Dont touch anything! You just got rid of your crabs!
fuck you guys, stop putting fake babies in my car the cops came again.
i'm drinking with a bunch of phds, i feel very stupid but good about my drinking abilities
I ate the snowman's head. That is not a drug euphemism.
We probably shouldn't have forced that guys cat to drink the grey goose while we were doing lines in his bathroom
ummm i just drove by ur house and ur passed out on the porch. please call me when u get this
She called to say she's single and blow job season is back.
I deleted his number so I had to go into my old voicemails which are saved through my gmail and search his name... Never underestimate the resourcefulness of a drunk girl on a mission for dick
Teenager with grandparents staying in their room: is to blue balls, as parent waiting for teen to come home safe: is to sleep. You will live- love mom
I chugged that bitch with a dip in.
You somehow managed to be a man whilst drinking a Mike's Hard. I commend you.

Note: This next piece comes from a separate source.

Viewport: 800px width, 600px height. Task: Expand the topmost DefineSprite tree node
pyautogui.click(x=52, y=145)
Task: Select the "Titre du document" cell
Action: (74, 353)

Don't worry, I'm sure your thrusting skills are on point.
I don't know whether to be insulted or flattered that I am being propositioned to have a threesome only if I wear my cat onesie
I just fanned myself with my wet toothbrush to dry my mascara. Wtf
Next time I say "i forgot to eat dinner, oh well" before drinking STRAP ME TO A CHAIR AND FORCE FEED ME BEFORE ALLOWING ME TO CONSUME BOOZE
There’s a stripper dressed like a slutty pilgrim. Is that a thing?